[[ PASSAGE FOR REVIEW, beginning ]]
This interview addresses EV standards and their potential impact on vendors and consumers; overall value to the end user; how cities are preparing for the EV; and the ability of the Smart Grid to handle energy demands.
Brock : What standards work is underway to realize these technologies?
Lefevre : There are a lot of standards. The Society of Automotive Engineers (SAE) is working with EPRI on standards and they’ve been very, very active. The most important things, from my perspective, are the charging level standards. We’d be nowhere if those standards didn’t exist or were not accepted.
In mid-October, one of the most important events in Electric Vehicle Standards occurred. The SAE released a new fast-charging ‘Combo’ coupler standard (SAE J1772TM). The standard is based on the previous J1772TM standard that defined AC Level 1 and Level 2 charge levels and specified electrical interfaces. The new revision includes DC charging where DC Level 1 and Level 2 charging are defined. This EV quick charging standard is viewed by some as a ‘game changer.’ However, it is another step in an ongoing standards war between the new SAE 1772TM standard preferred by US and European manufacturers and CHAdeMO preferred by Japanese manufacturers. The standards are not currently compatible; however, talks are ongoing to agree to a global standard.
There are two other things that are going on that I want to mention.
The first is that IEEE has an electric vehicle standards working group, P2030.1. What they’re working on is guidelines for utilities, auto manufacturers, infrastructure developers, and end users of electric vehicles. They work on things like terminology, methods, equipment, planning, and they’re developing a road map for electric vehicle deployment. IEEE does a lot this type of standards and P2030.1 is working on these guidelines for electric vehicles.
The second point: In March, the American National Standards Institute (ANSI), which is considered one of the most important standards organizations in the world, started an electric vehicle standards panel. This is a really big deal. They’ve got industry and academics involved. In April 2012 they released the ANSI Electric Vehicle Standards Panel (EVSP) Standardization Roadmap for Electric Vehicles. This document identifies, makes an inventory, and assesses existing standards, codes and regulations, and related programs. Of major importance is that it identifies gaps and recommends solutions.
Brock : How will those standards impact vendors?
Lefevre : If electric vehicles are going to deploy, they’re going to need standards, for example, for communicating with the Smart Grid. They’re going to need standards for how to build a charging station that will work with 30 different types of EVs. There might be 30 by the end of 2012.
Brock : Can you highlight any examples of cities or states that are amply prepared for the adoption of EVs in the near future? Please elaborate.
Lefevre : The Department of Energy, under the American Recovery and Reinvestment Act (ARRA) of 2009, which is the stimulus bill, has put out a number of contracts to companies including ECOtality, Coulomb Technologies, and General Motors. There are others but these are the big three. They expect to have more than 22,000 charging points by 2013. That’s going to be a very, very big deal.
There are many cities preparing for the adoption of EVs including Austin, Los Angeles, New York City, Orlando, Redmond, Sacramento, San Francisco, and Washington, DC.
Austin is a good city to highlight: The IEEE-USA held its annual meeting in Austin this year and they had a full-day electric vehicle workshop. An Austin Energy executive talked about what the company is doing. It has a program called ‘Plug-in Everywhere.’ It is going to put in 100 to 200 Level 2 or Level 1/2 charging stations around Austin so that nobody is ever more than 5 miles (8 kilometers) from any charging station.
[[ PASSAGE FOR REVIEW, end ]]
[[ EXTRACTED ENTRIES, beginning ]]
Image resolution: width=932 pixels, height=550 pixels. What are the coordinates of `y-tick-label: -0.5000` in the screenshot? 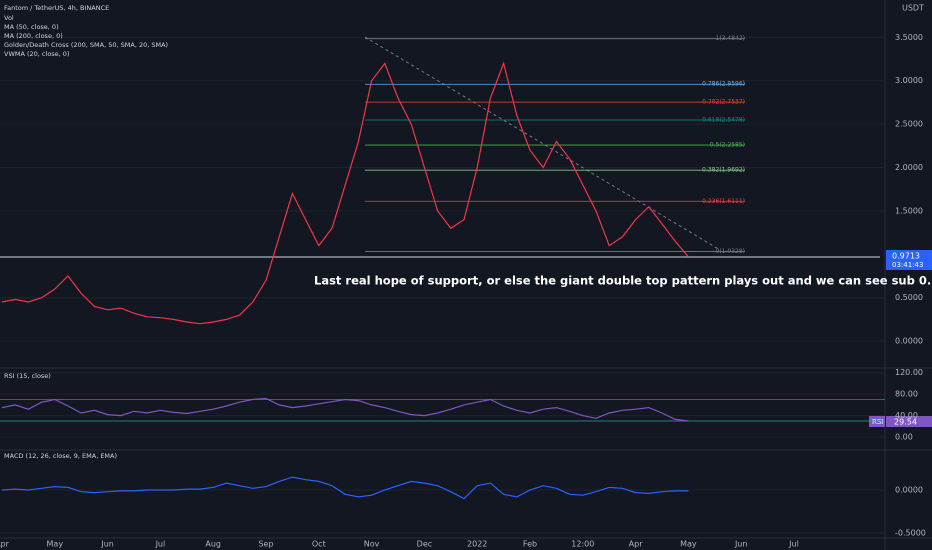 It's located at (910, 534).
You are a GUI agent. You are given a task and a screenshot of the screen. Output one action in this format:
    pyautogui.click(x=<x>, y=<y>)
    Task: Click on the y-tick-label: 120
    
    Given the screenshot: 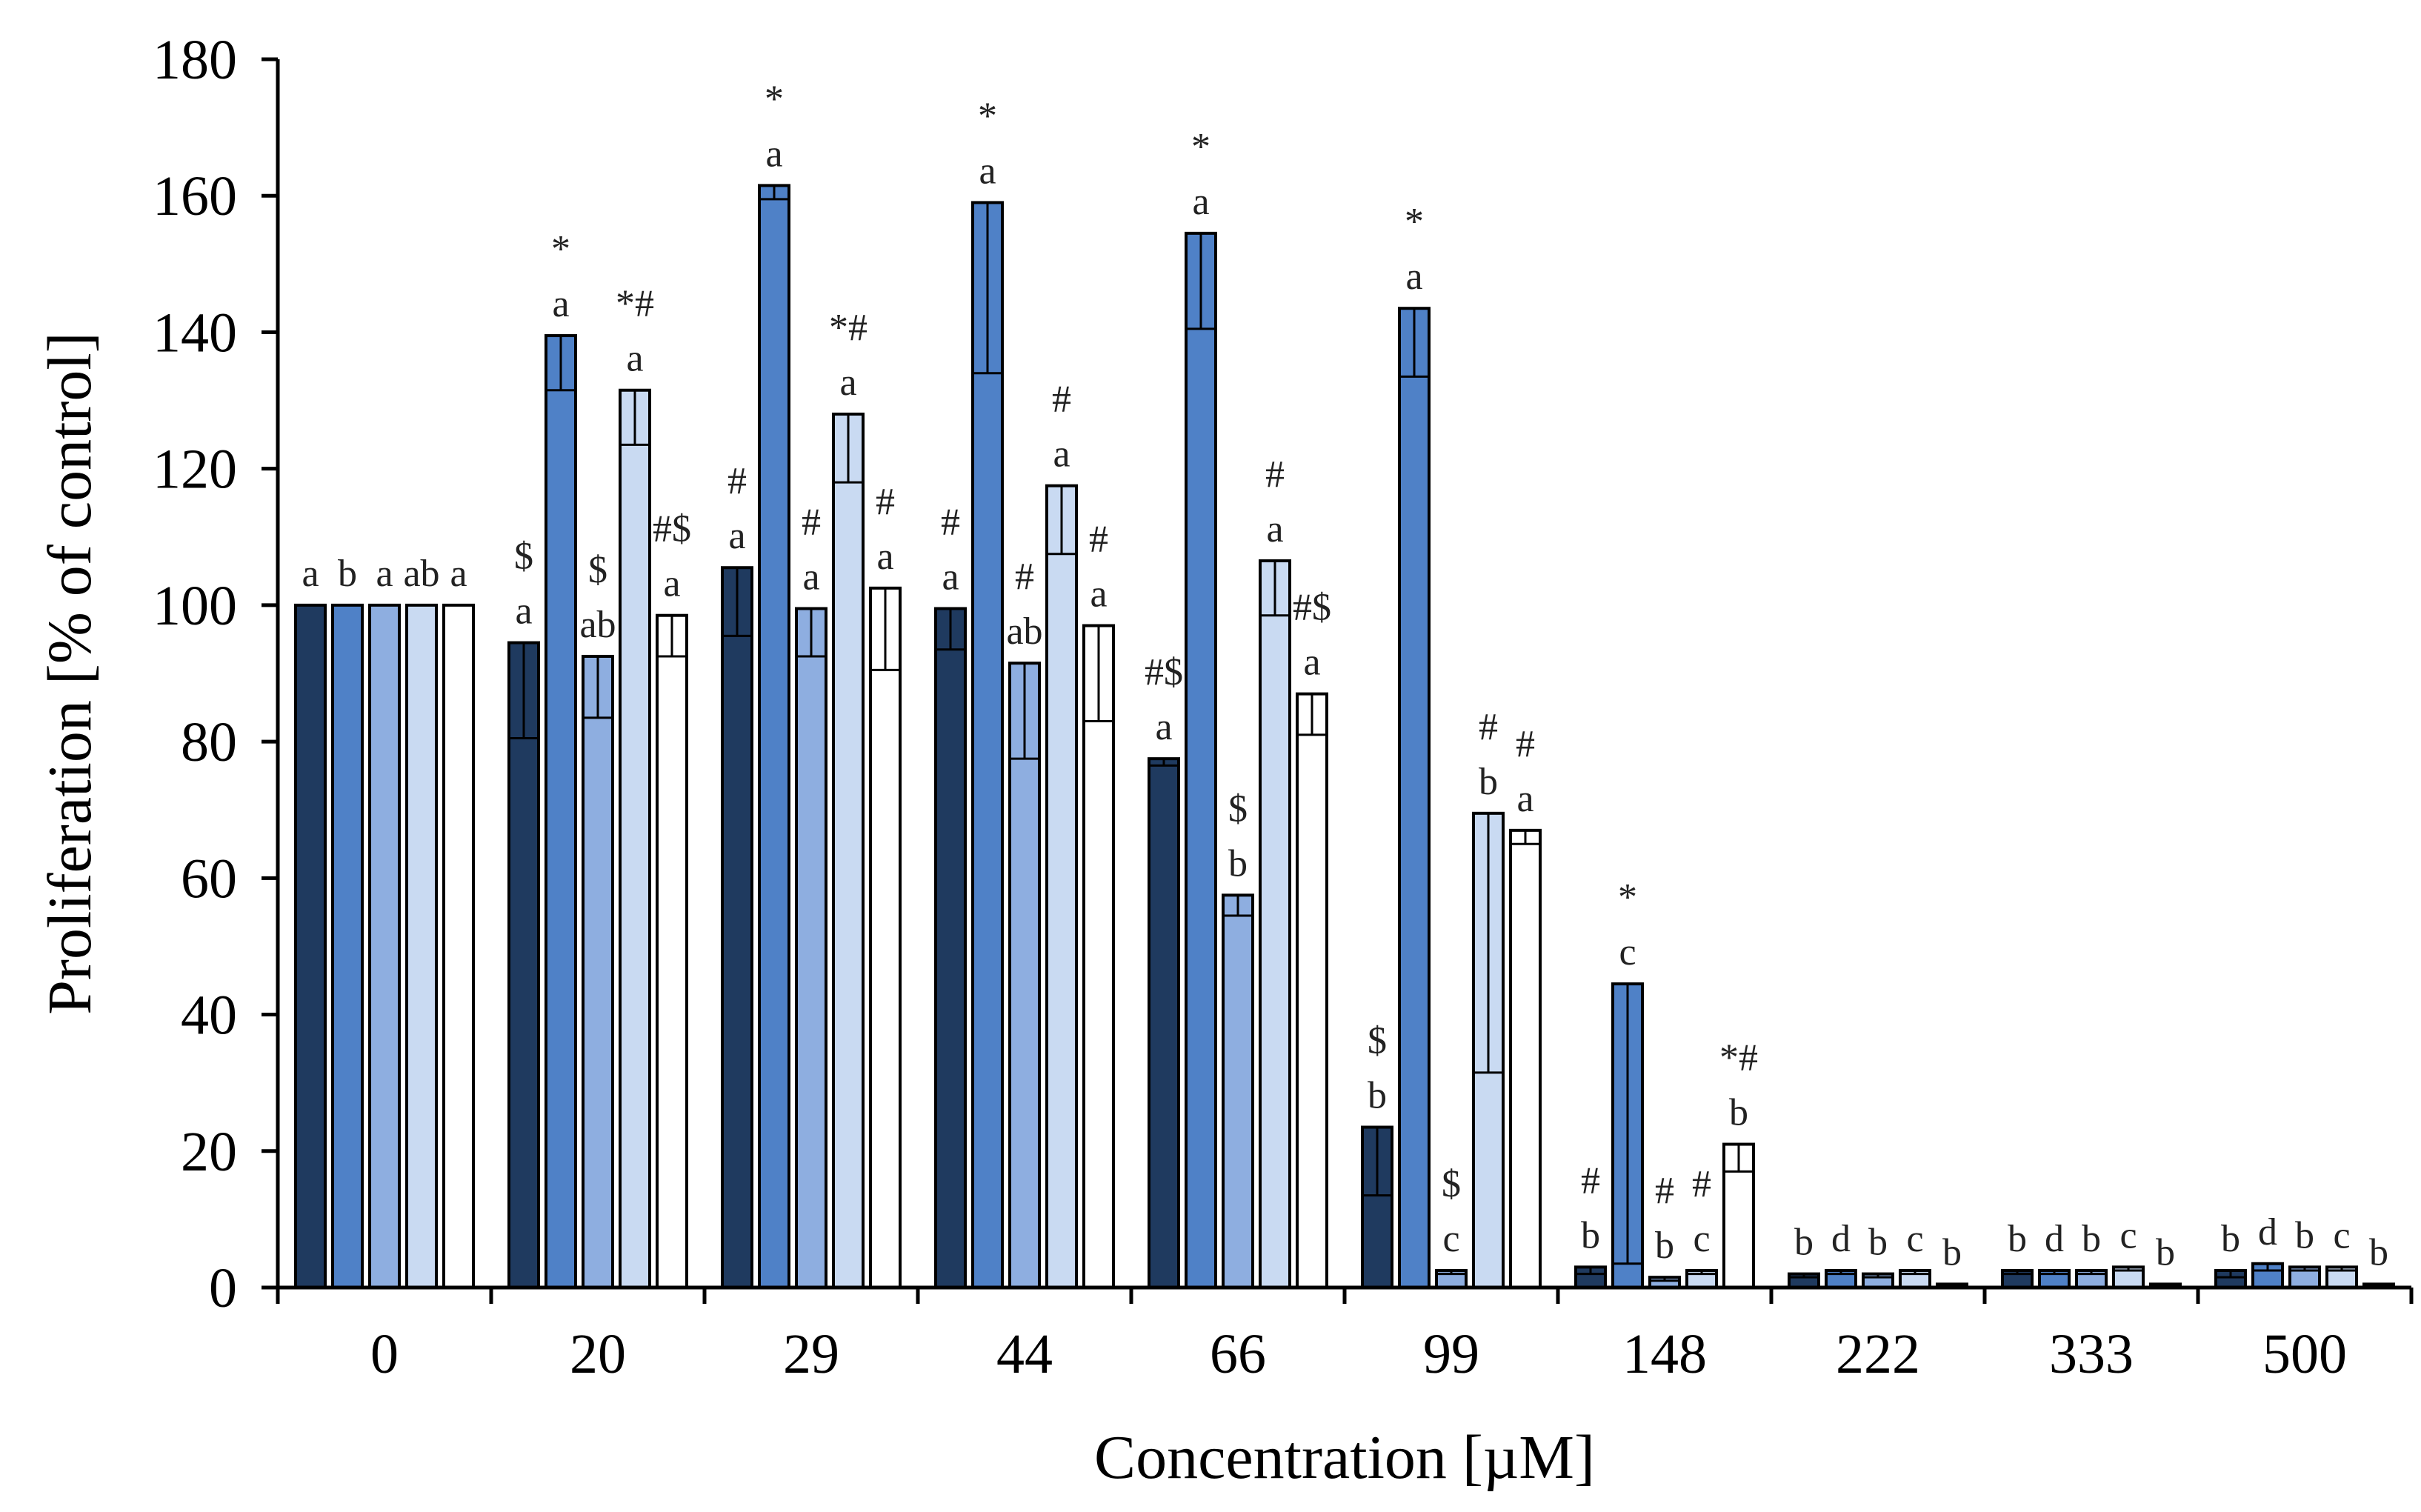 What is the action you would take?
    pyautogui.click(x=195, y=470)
[[ EXTRACTED ENTRIES, end ]]
[[ EXTRACTED ENTRIES, beginning ]]
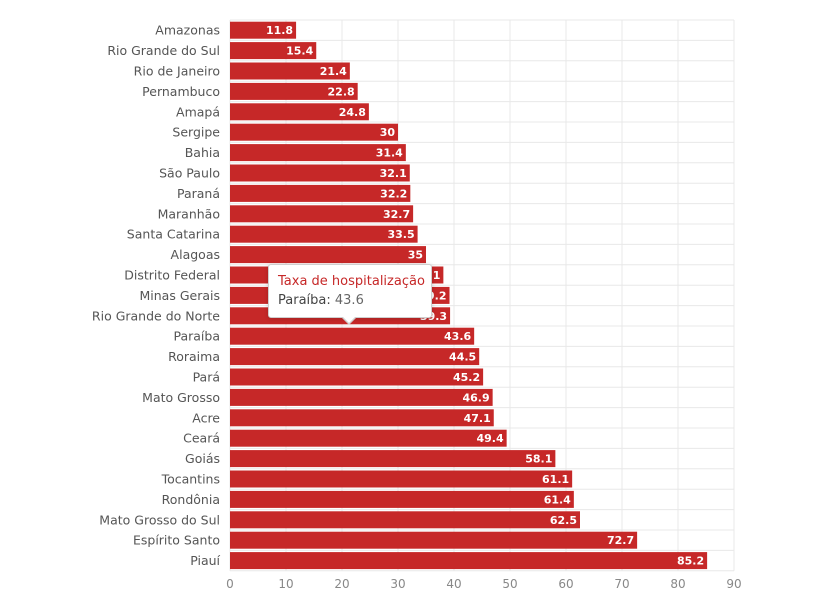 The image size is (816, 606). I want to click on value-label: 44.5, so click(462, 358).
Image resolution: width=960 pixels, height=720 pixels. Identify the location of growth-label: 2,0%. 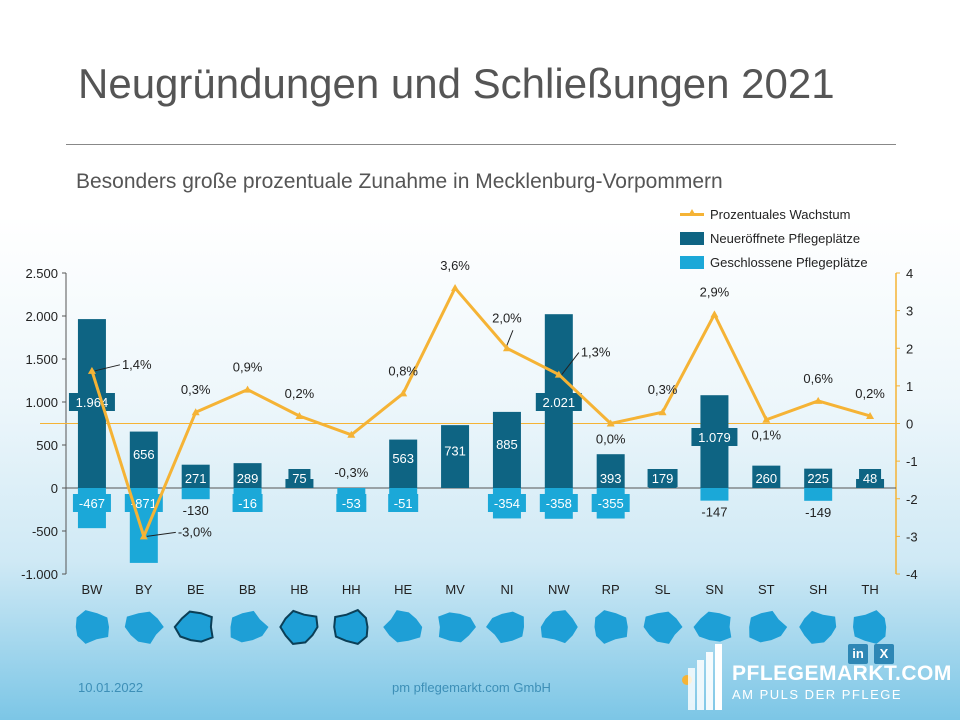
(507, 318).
[[ EXTRACTED ENTRIES, end ]]
[[ EXTRACTED ENTRIES, beginning ]]
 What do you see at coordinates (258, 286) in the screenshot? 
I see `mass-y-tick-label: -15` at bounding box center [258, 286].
[[ EXTRACTED ENTRIES, end ]]
TASK GOAL
Rewrite the portion of the EV standards interview that opens with "Lefevre : The Department" and closes with "very big deal.", substituting "economic recovery bill" for "stimulus bill".

TASK OUTPUT
Lefevre : The Department of Energy, under the American Recovery and Reinvestment Act (ARRA) of 2009, which is the economic recovery bill, has put out a number of contracts to companies including ECOtality, Coulomb Technologies, and General Motors. There are others but these are the big three. They expect to have more than 22,000 charging points by 2013. That’s going to be a very, very big deal.